This challenge requires you to run a Docker container with Jupyter, Spark, and MySQL, then interact with the MySQL database using PySpark.
This docker imagem already contains Jupyter, Spark, Mysql and Mysql drivers. Be aware of the environment, an eventual troubleshooting it is part of the challenge.
Execute the following command to start the container:
docker run -e NB_UID=1000 -e NB_GID=100 -p 8888:8888 pjunior1/jupyter-spark-data-enginerring
This will start Jupyter Notebook, Spark, and MySQL inside the container.
Once the container is running, open Jupyter Notebook in your browser by navigating to:
http://localhost:8888
Use the token provided in the terminal to log in.
Inside Jupyter Notebook, create a new notebook and start a Spark session that allows connecting to MySQL.

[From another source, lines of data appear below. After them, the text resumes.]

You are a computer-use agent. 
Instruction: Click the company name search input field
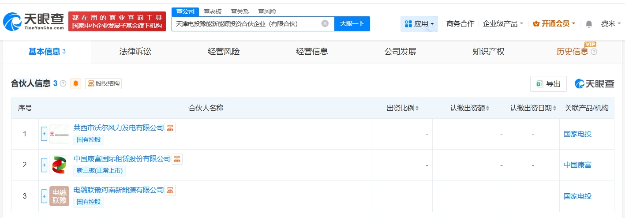pyautogui.click(x=245, y=24)
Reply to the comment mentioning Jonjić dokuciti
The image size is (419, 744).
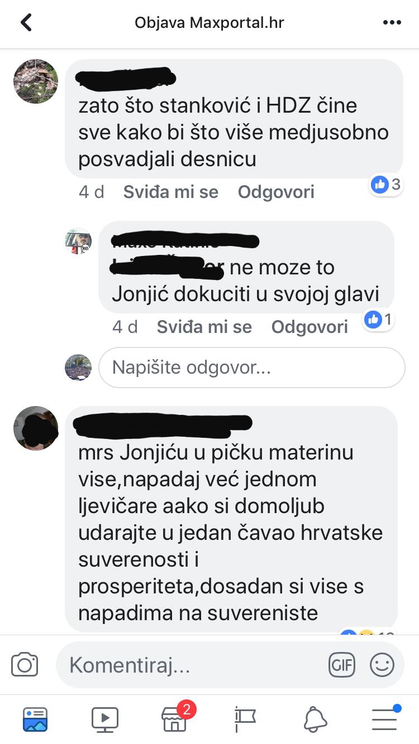[x=310, y=327]
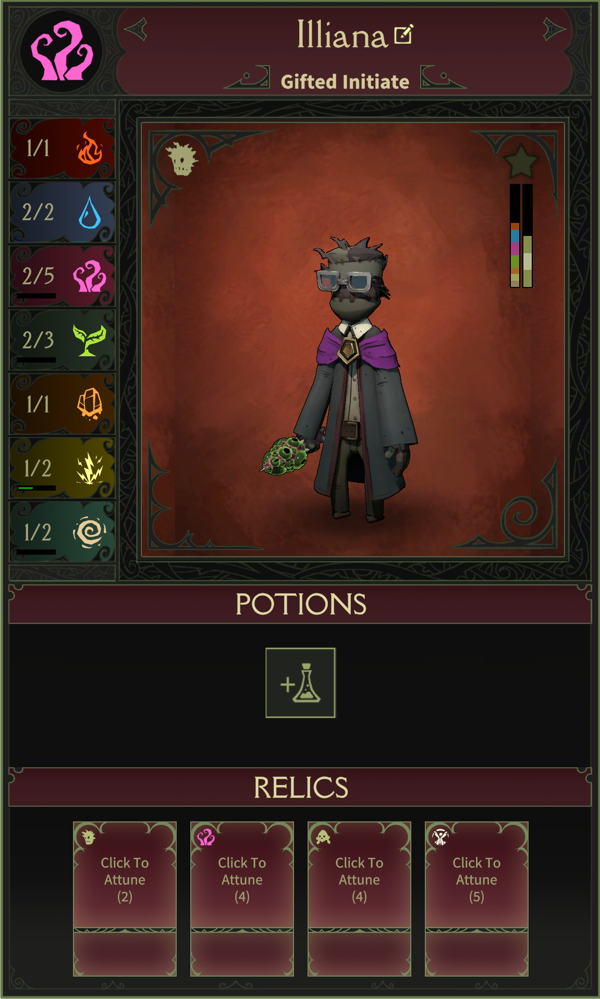
Task: Select the yellow lightning spark icon
Action: click(90, 468)
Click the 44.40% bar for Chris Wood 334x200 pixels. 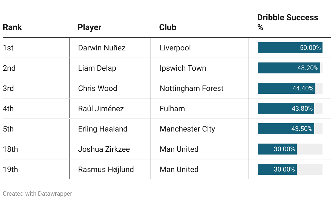coord(287,88)
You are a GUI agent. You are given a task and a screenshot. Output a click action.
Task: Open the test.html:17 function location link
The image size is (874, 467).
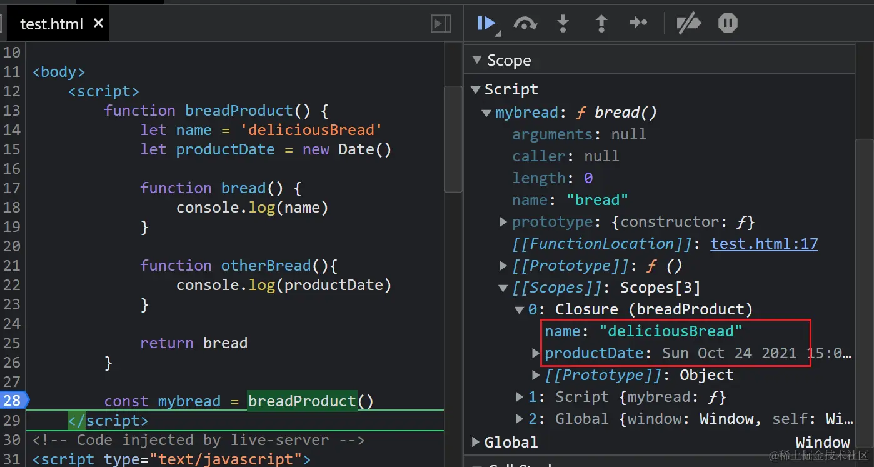(x=765, y=244)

Use PySpark to establish a connection to the MySQL database using the following details:
- Database URL:
jdbc:mysql://localhost:3306/test_db?useSSL=false&allowPublicKeyRetrieval=true
- User:
jovyan
- Password:
password
- Driver:
com.mysql.jdbc.Driver
- List all available tables in the
test_db
database. - Create a DataFrame that calculates the total spending per user.
- You should write the DataFrame to the MysqlDB creating a new table called Results. Please output the results on the notebook
- You should write the DataFrame to the local disk creating a Delta Table.
-
Install Git if it's not already installed.
-
Fork this repo and add your notebook and the folder files from delta writing.